Fisiopatología de la EPILEPSIA
Epilepsy Pathophysiology Overview
In this section, Dr. Sanagustín introduces the topic of epilepsy and discusses its pathophysiology, focusing on the mechanisms underlying seizures.
Understanding Epilepsy
- Epilepsy is a chronic neurological disorder characterized by recurrent seizures known as epileptic seizures.

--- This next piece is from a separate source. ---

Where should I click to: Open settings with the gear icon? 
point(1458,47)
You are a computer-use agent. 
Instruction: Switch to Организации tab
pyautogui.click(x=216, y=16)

Diagnosis typically requires two or more spontaneous seizures.
Mechanism of Seizures
- A seizure is defined as a sudden, abnormal, and highly synchronized discharge of a group of neurons in the brain, leading to various clinical manifestations.
Neuronal Communication
- The nervous system comprises neurons that communicate through synaptic spaces using electrical impulses called action potentials.
Neurotransmitters and Seizure Activity
This section delves into the role of neurotransmitters in seizure activity and distinguishes between excitatory and inhibitory neurotransmission.
Excitatory Neurotransmission
- Excitatory neurotransmitters facilitate the transmission of action potentials between neurons by promoting depolarization through channels like sodium.
Inhibitory Neurotransmission
- Inhibitory neurotransmitters such as GABA counteract excitatory signals by inducing hyperpolarization, making it harder for neurons to reach firing threshold.
Understanding Epilepsy and Neuronal Activity
In this section, the speaker discusses how certain genetic mutations in epilepsy patients can lead to abnormal GABA receptors, affecting signal inhibition. Additionally, they explore how injuries like brain lesions or tumors can impact ion channels, leading to disruptions in electrical signals and nerve impulses.
Genetic Mutations and Ion Channel Impact
- Some epilepsy patients have genetic mutations resulting in anomalous GABA receptors that hinder signal inhibition.
- Injuries such as brain lesions, tumors, infections, or diverse traumas can affect ion channels, disrupting electrical signal inhibition or increasing nerve impulse activation.
Neuronal Discharges and Epileptic Manifestations
This part delves into the consequences of repeated simultaneous electrical discharges by a group of neurons. These paroxysmal depolarizations can manifest externally through evident signs or subjectively through subtle symptoms, depending on the affected neuron types.
Effects of Neuronal Discharges
- Repeated simultaneous electrical discharges from a group of neurons lead to paroxysmal depolarization changes.
- The external signs or subjective symptoms resulting from these neuronal discharges constitute manifestations of epilepsy.